What’s more, the variability that comes with exercise is widely erratic; even you don’t know how much exertion you’re going to do. For those who jog 30m every day have no doubt seen your heart rate vary, even if you’re going the same speed. This has a direct effect on energy needs, which directly affects NIMGU processes.
Indeed, many want to intentionally raise their glucose levels because it sustains endurance during high exertion activity (which is when your muscles burn glucose directly from the bloodstream in very high amounts). Here, they want to tell the algorithm to tolerate much higher glucose levels.
And none of this is limited to pump algorithms; the same applies to those on MDI (multiple daily injections), which we’ll also discuss in the next article.
Summary
You’ll notice that I mentioned we’d get back to night time basal needs, but I never did. And that’s because a great deal of it is covered by NIMGU, but really is best understood by talking about actual management techniques.
All of these situations will be covered in the next article, Basal Insulin Reduction: A How-To Guide using “Active Learning”.
The takeaway for this article that there are dozens of different processes and mechanisms that affect glucose production and absorption, in additional to insulin utilization, that makes this a hot mess if you’re trying to nail down basal rates.
And the three rules are most critical: Basal needs are not flat, basal ratios are not the same as basal rates, and the body absorbs a great deal more glucose via NIMGU than we think.
The benefit to lower basal dosing should now be clear: The less excess insulin you have onboard from basal dosing—regardless of the ratio—the easier it is to manage your bolus dosing.
With all this background, the next step is understanding how to reduce basal dosing wisely. For that, see my next article, Basal Insulin Reduction: A How-To Guide using “Active Learning”.




Interesting article and you have described perfectly a Stochastic system (chaotic and unpredictable with a multitude of variables - like the weather for instance).

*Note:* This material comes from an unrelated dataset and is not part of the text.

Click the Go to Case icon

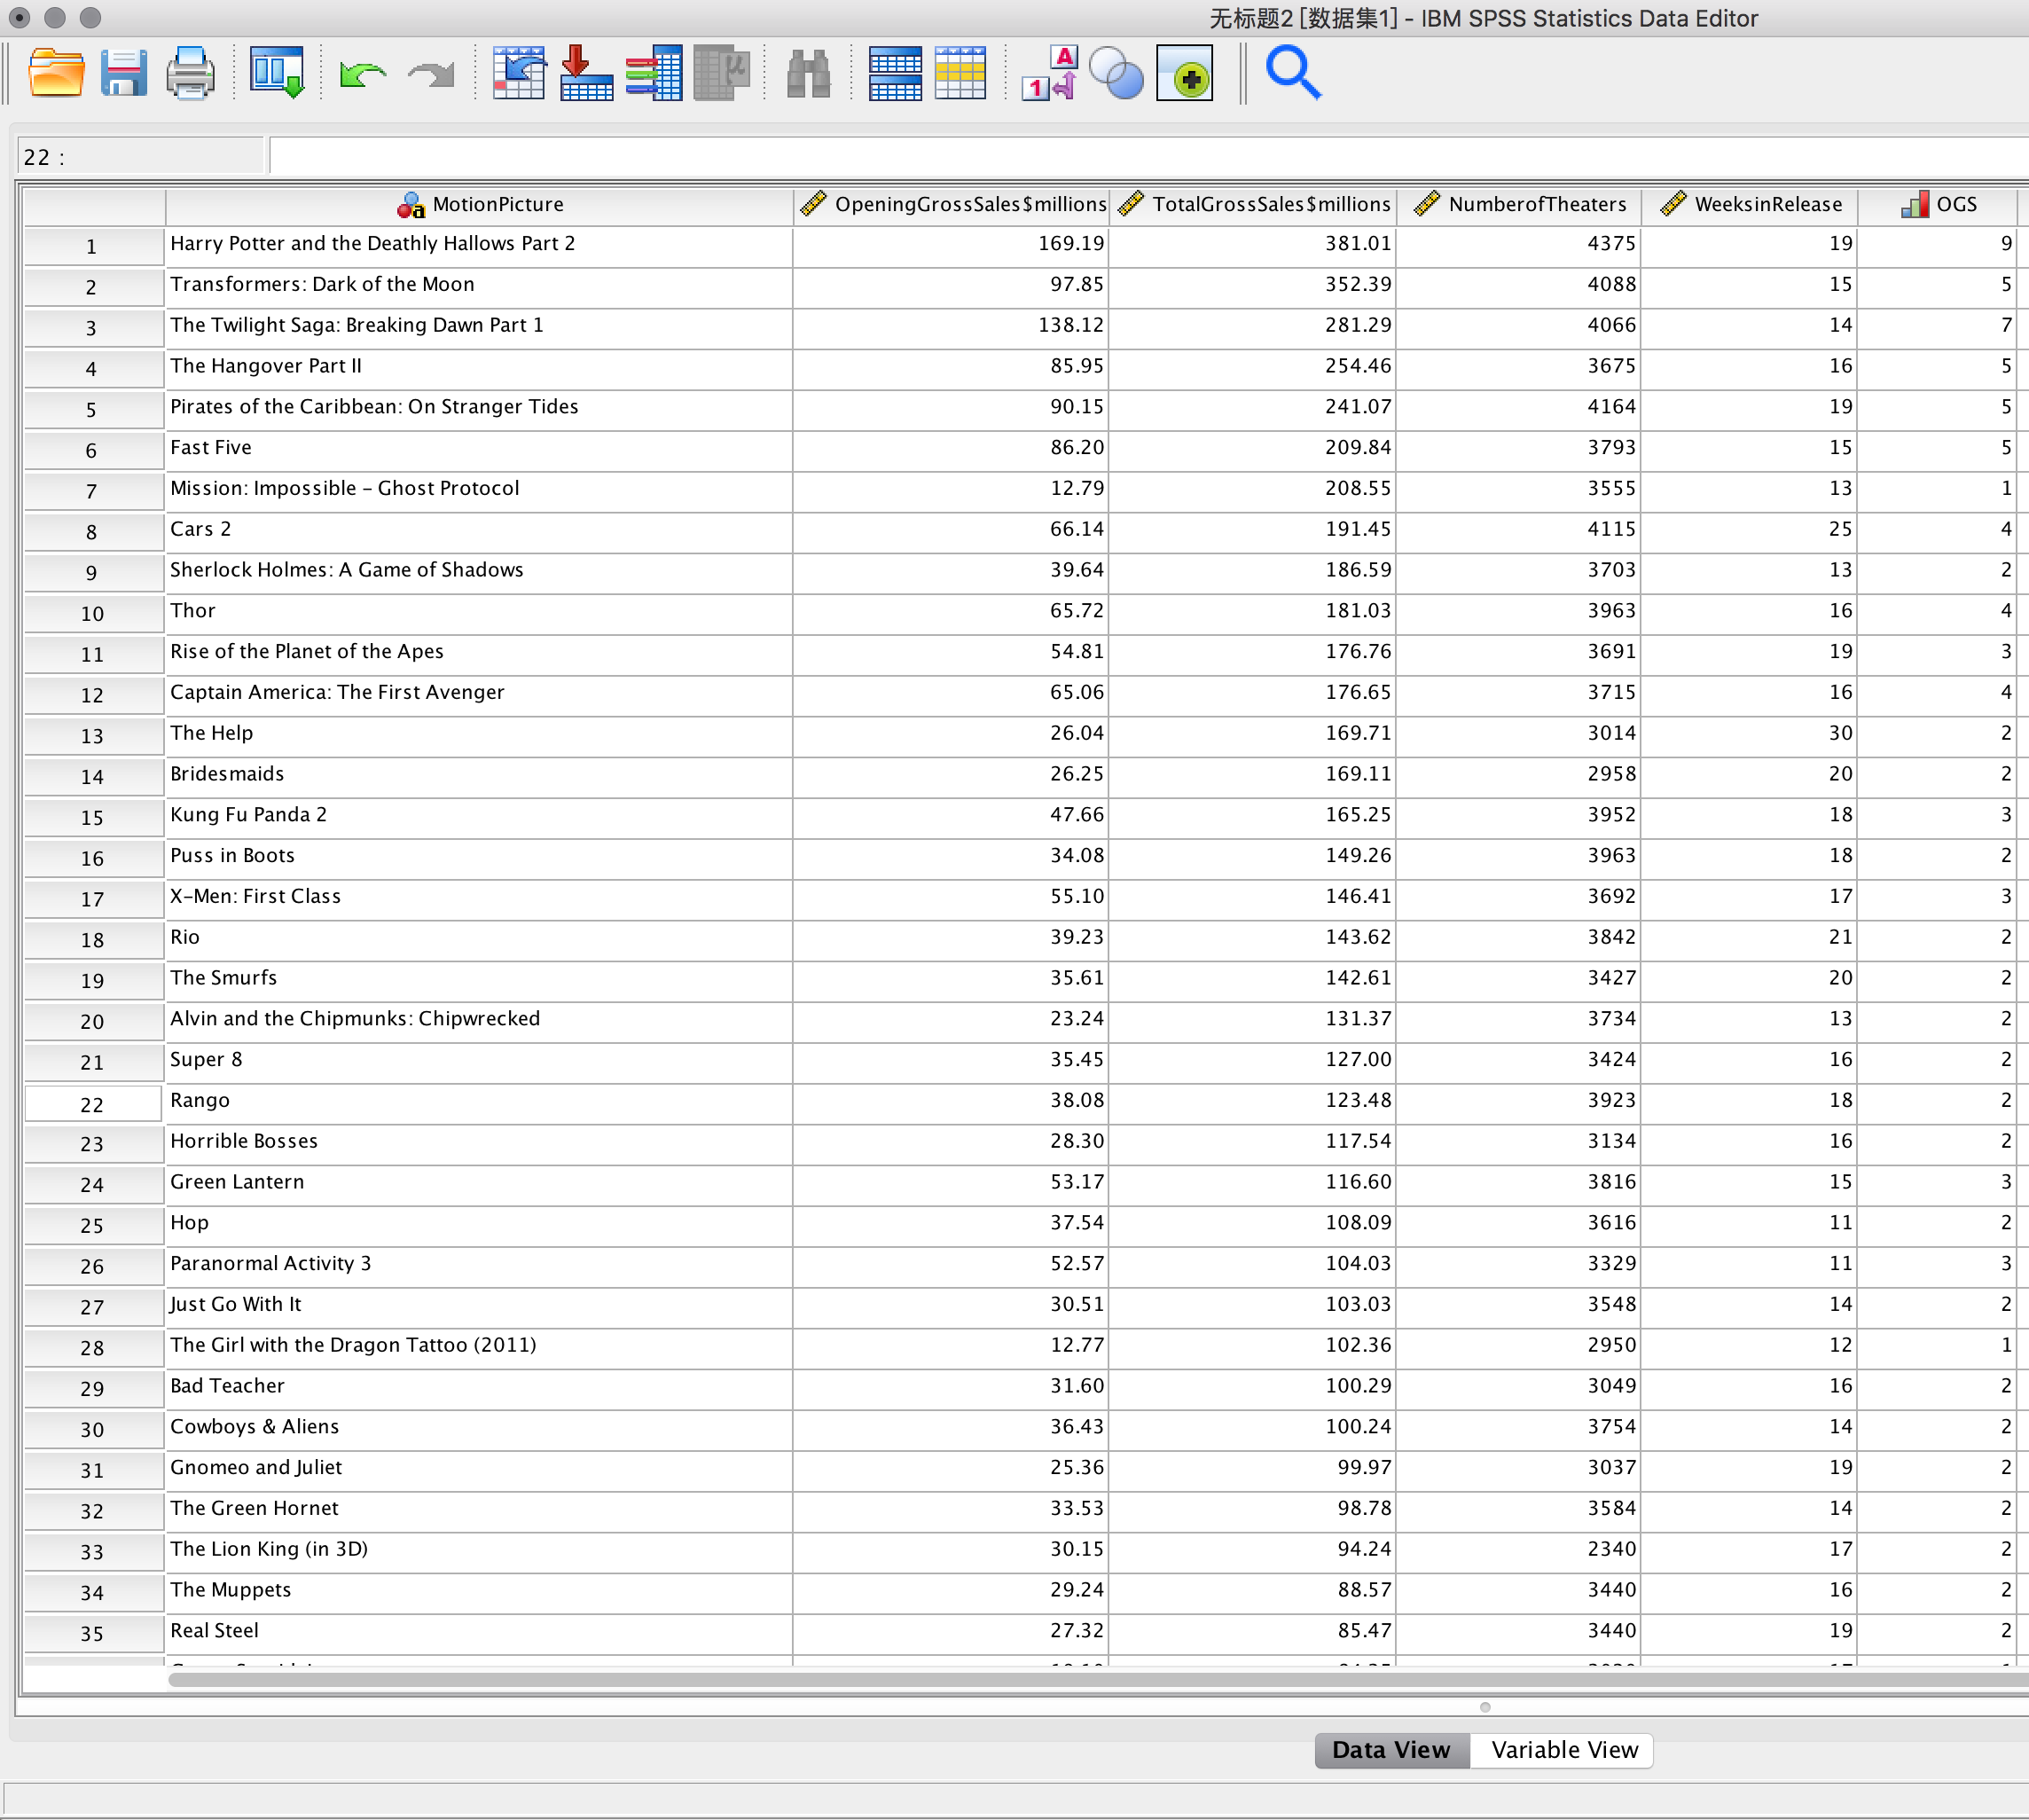[x=519, y=73]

For less chaos and better predictability all stochastic systems respond favorably to decreased inputs to to the system in order to make output (results) more predictable and less chaotic. This applies to inputs such as food taken in in all of its types, exercise applied, and insulin supplied, stress experienced etc. The output (blood glucose level) then becomes more stable and predictable. There are many personal choices that can be made to lessen inputs and thus smooth chaos and in the case of diabetes, decrease danger of hypos and future complications of elevated glucose. Everyone will approach these choices differently, but we do have some control thank goodness. Complex system interacting with human behavior and intrinsic individual factors. Humbling stuff.
I can't wait for the next installment. I am MDI and have a workout program that would probably be considered heavy compared to the general population. Many days, I have feet on the floor, but I do not bolus to cover it, because any short-acting insulin will cause me to crash during my workouts. I have generally just used the workout to bring my sugar down. I split my bolus and vary it up to 25% at bedtime, depending on the intensity of my workout. Looking forward to reading your thoughts.